__Task item__: Exact copies of the lines from the one with "Task: Select the HOME menu item" through the last line of the entries, and no pictures, make up the answer.

__Source data__:

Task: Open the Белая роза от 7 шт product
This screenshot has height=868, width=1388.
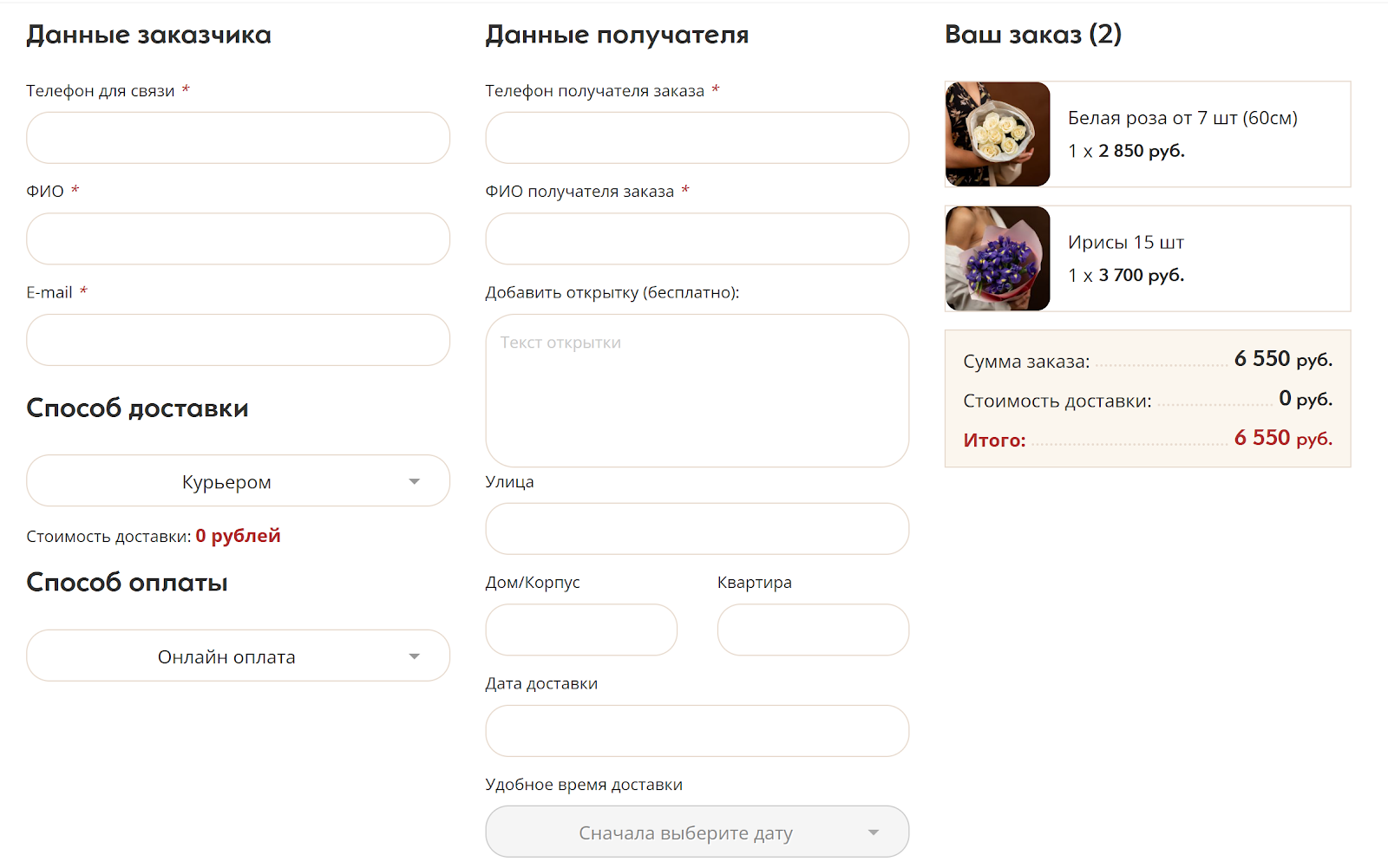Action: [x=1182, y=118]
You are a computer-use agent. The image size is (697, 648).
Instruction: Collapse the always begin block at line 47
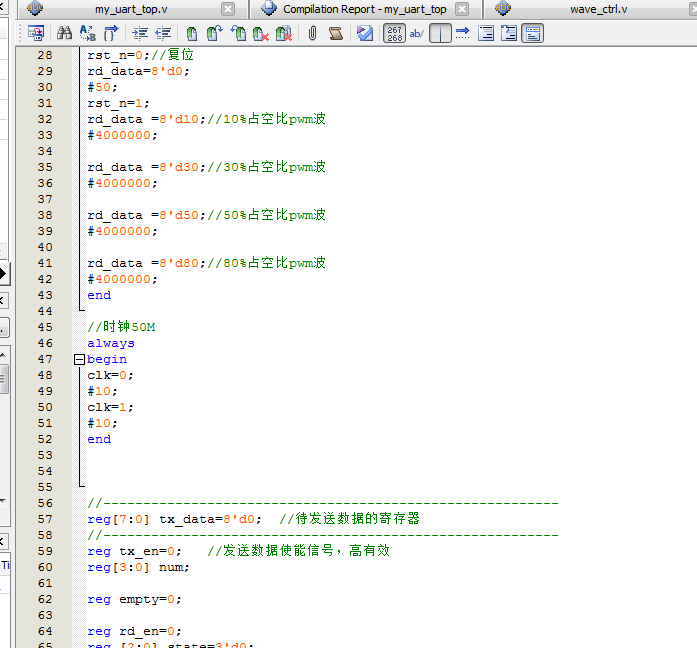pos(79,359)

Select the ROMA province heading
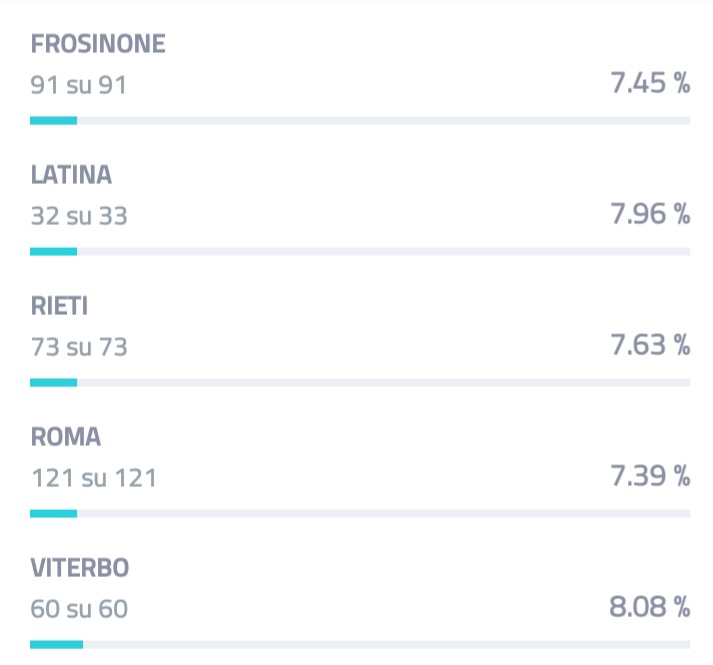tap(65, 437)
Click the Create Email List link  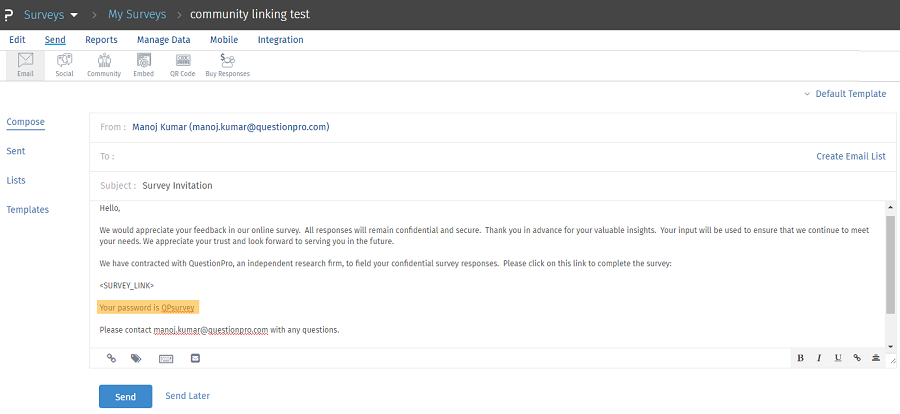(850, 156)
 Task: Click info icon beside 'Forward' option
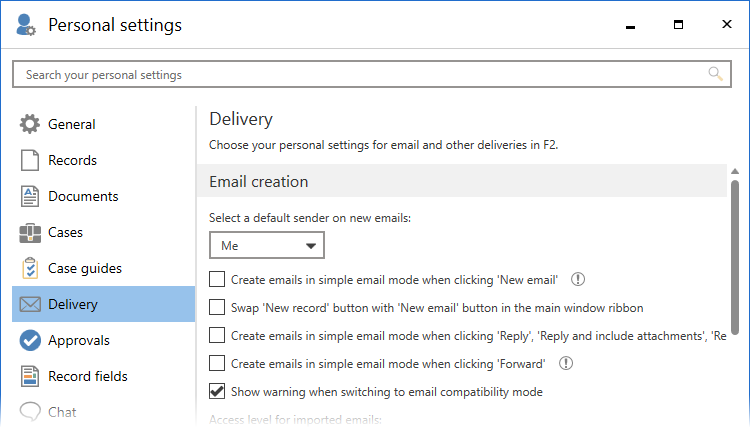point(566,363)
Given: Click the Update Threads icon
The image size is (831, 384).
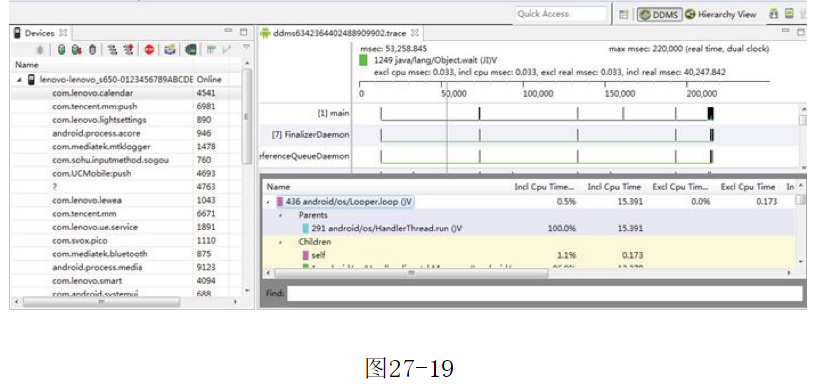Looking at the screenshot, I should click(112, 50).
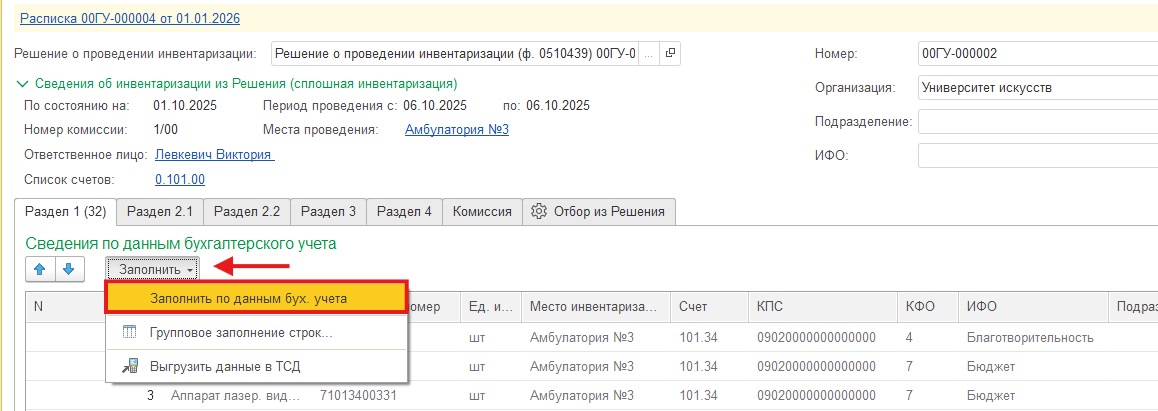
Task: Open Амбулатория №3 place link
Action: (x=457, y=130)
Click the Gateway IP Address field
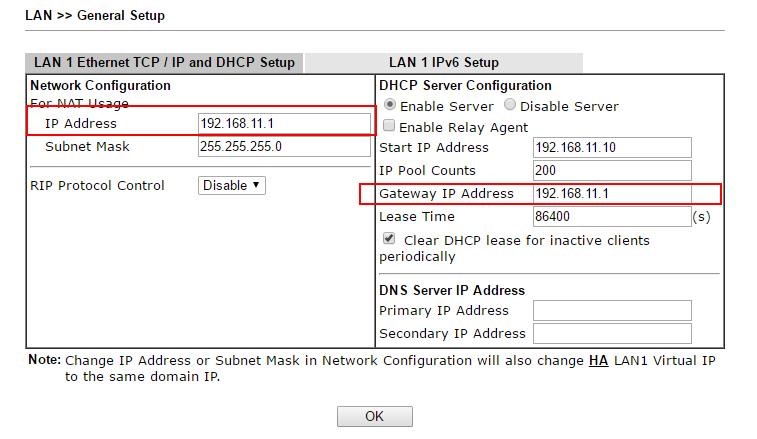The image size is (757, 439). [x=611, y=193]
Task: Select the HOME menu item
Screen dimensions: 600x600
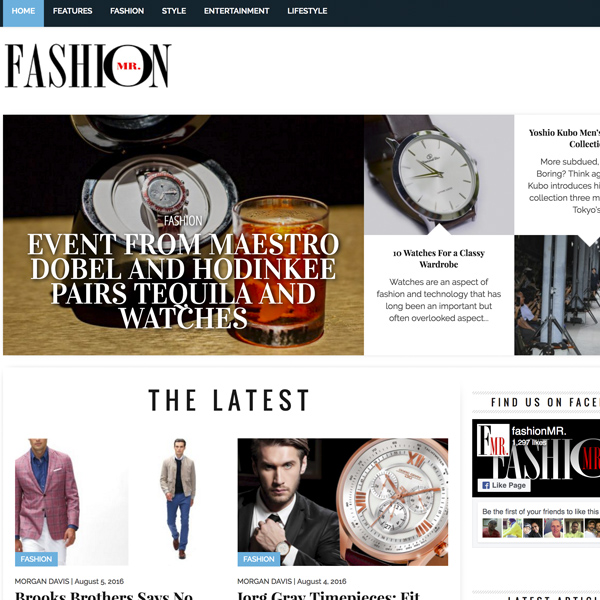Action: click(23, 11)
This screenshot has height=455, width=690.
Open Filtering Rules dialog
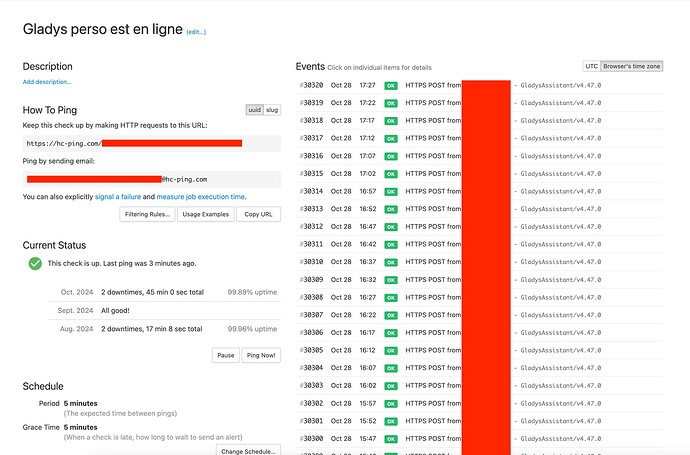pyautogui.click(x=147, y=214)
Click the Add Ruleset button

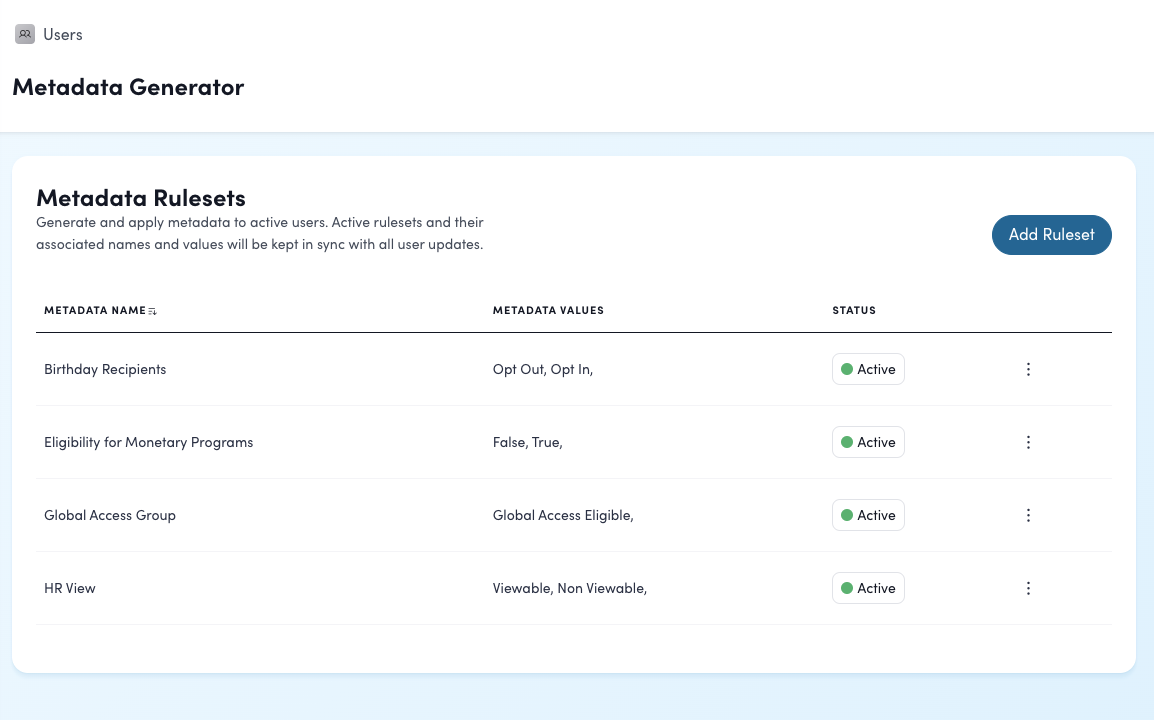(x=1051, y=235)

__Response to this exercise__:
Task: Select the HOME menu item
Screen dimensions: 600x600
Action: click(23, 11)
This screenshot has height=455, width=690.
Open Filtering Rules dialog
pyautogui.click(x=147, y=214)
Click the Add Ruleset button

(x=1051, y=235)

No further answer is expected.